Unemployment in France reached about three and a half million people claiming benefits in 2014, almost a year ago. To them, Paris isn't a vision of love, art and wonder; it's a vision of money, food, and life. Where's their romance? Their beauty? Spectacle?

I adored Paris, really. You can feel the history and intelligence completely suffocating you while simultaneously overflowing with breath, air, and art. It's extraordinary. However, loving a place and criticizing a place are luckily not mutually exclusive. See, to think this perception of the city is the only accurate perception is to be a fool of passion. And to walk past such depressing displays of poverty is to be much more than a fool of passion.

My previous post on Barcelona touched on the importance of not making a culture into anything more than a culture. I suppose I want to take that a step further. Utopia's do not exist. Your interpretation of a place may give you that impression. You may call it a utopia. You may believe it to be a utopia. You may think no other place comes close to such a utopia. But that's one interpretation. Another person may arrive to the exact same place, see the exact same things, and interpret it as dystopian.

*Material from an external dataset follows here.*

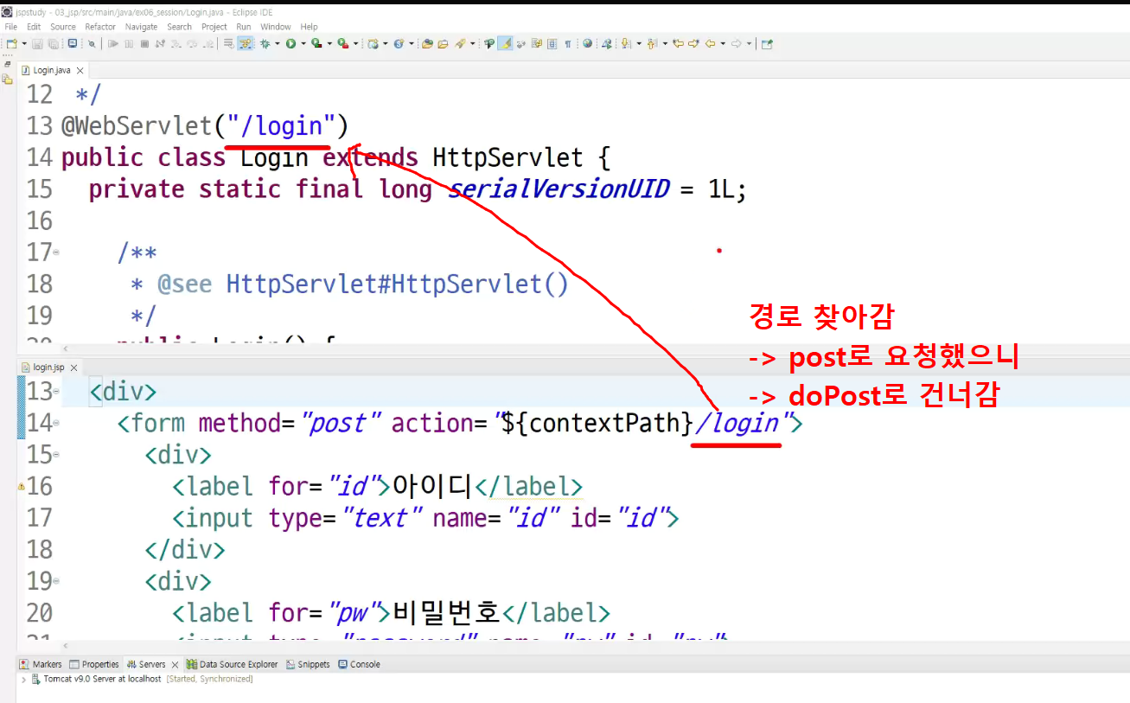Screen dimensions: 1130x703
Task: Click the Open Web Browser globe icon
Action: tap(587, 43)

So what contributes to these various perceptions? What can be considered the truth and what can be considered more? There are facts, and then there are values. Facts are bare. They are numbers, statistics, descriptions that mean nothing until a value is placed on them. Paris has a history of artists, poets, writers, and thinkers. That's a fact. Paris has an immense history of artists, poets, writers, and thinkers. That's a value. Paris has a homeless population. That's a fact. Paris has a significantly high homeless population. That's a value. Values contribute to our perceptions. Characteristics we value more are brought to the forefront. A tourist obsessed with Hemingway will view the city in an obsessive, worldly, sophisticated light because her/his values align with art and romantic history. A starving French lad living on the streets will view the city in a dismal, hopeless, dirty light because his values align with food and survival. 

I should have known about the immense poverty I saw. I should have prepared myself to not be breathless by beauty. But, I hadn't. I hadn't because my perception is a privileged one. The perceptions I interact with on a routinely basis are privileged ones. We've never had to view anything from such a seemingly hopeless place. My French teacher had never been on the streets in Paris. My high school class officers had never been, let alone seen homeless there. Heck, I can safely bet not a single cliche Eiffel Tower decoration I own was made by a poor Frenchman. How would I, or anyone, perceive these issues if no one in our privileged world has told us? We'd have to break our privileged bubble to seek out these other perceptions. Instead however, when presented with them, we stop at the values and ignore the facts. Oh yes, a plethora of people are starving in Paris. And yes, a plethora of art and ideas are breeding in Paris. The day these two values finally coexist is the day Paris is finally understood.